• _TASK_
Tally the lines in the records below that contain the word "perform" and report only the number.
───── THE INPUT
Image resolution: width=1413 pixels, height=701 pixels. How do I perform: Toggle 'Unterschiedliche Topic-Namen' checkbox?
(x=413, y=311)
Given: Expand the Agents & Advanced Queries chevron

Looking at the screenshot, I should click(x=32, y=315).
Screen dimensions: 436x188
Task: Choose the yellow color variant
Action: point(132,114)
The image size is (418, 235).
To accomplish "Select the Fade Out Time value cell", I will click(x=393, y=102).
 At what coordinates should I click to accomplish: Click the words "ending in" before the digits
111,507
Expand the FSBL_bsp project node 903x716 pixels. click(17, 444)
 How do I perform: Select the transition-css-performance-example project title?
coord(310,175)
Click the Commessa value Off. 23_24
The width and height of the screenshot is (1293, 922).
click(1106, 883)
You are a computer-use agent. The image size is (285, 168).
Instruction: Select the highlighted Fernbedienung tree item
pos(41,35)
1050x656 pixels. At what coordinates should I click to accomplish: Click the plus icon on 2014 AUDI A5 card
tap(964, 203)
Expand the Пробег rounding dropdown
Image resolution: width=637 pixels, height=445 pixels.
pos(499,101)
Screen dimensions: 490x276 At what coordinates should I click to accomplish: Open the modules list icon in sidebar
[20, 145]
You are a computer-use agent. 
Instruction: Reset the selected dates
──────────
• _PROBLEM SOLUTION_
2